Noam Chomsky, américain, juif et d'origine biélorusse et ukrainienne, rien que ça, est un des plus fameux chercheurs linguistes de l'après-guerre. Mais ne me demandez pas quelle est sa théorie phare, je serais bien incapable d'y comprendre quoi que ce soit. le bonhomme, qui a 95 ans à l'heure où ces lignes sont écrites, est aussi connu pour être un intellectuel contestataire, particulièrement virulent envers les élites politiques et économiques américaines, dans leur conception capitaliste, ultra-libérale économiquement parlant, et en réalité anti-démocratique de la gouvernance des affaires. Pour ce faire, il a donné de nombreuses conférences, dont une à Albuquerque, Nouveau-Mexique, le 26 février 2000.

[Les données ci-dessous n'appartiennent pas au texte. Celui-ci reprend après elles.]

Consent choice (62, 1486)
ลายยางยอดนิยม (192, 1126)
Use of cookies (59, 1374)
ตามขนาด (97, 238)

Les excellentes éditions Allia ne cessent d'en rééditer le texte depuis, et c'est assez percutant ! Car Chomsky n'y va pas avec le dos de la cuillère.
La démocratie est dévoyée car le pouvoir mondial est concentré aux mains d'institutions non élues par le peuple, contrôlées par les Etats-Unis, la bourse de Wall street, la Fed, le FMI, l'OMC, l'OTAN, le G7 et d'autres…La souveraineté des Etats est ainsi fictive. Les Etats-Unis font régner l'ordre mondial partout où leurs intérêts, la défense de ce capitalisme triomphant, sont menacés. A l'intérieur des pays soi-disant démocratiques, la souveraineté du peuple n'existe pas davantage, car les gouvernements conduisent des politiques qui ne répondent pas aux attentes du peuple, mais préservent les intérêts financiers et privilèges des puissants. le peuple est spectateur de la démocratie, il est simplement invité à choisir, au travers des élections, un candidat parmi un cercle de nantis qui possèdent le pays, le patrimoine étant très concentré. Les techniques pour saper la démocratie peuvent être l'essor d'une société de consommation de masse qui plonge le peuple dans une apathie qui laisse le champ libre aux élites pour poursuivre leur but d'enrichissement, ou au contraire saper la sécurité des salariés en menaçant de les muter, ou les licencier, ce qui permet d'asseoir la discipline par la peur.

L'auteur pointe, avec à-propos me semble-t-il, que dès que le peuple manifeste et récrimine, les politiques, avec le renfort des media complaisants, ne parlent pas de ce qui devrait être l'expression normale de la démocratie mais de « crise démocratique ».

Ou encore, que les discours du type « il faut lever les contraintes sur la flexibilité des salaires », ne profitent jamais aux salariés, la flexibilité s'entendant de fait toujours comme une orientation à la baisse.

De même, « la crise de la dette » serait une construction artificielle, destinée à transférer le coût sur le peuple, notamment en justifiant la réduction des services sociaux, alors que le risque devrait peser sur les prêteurs, grandes institutions financières internationales.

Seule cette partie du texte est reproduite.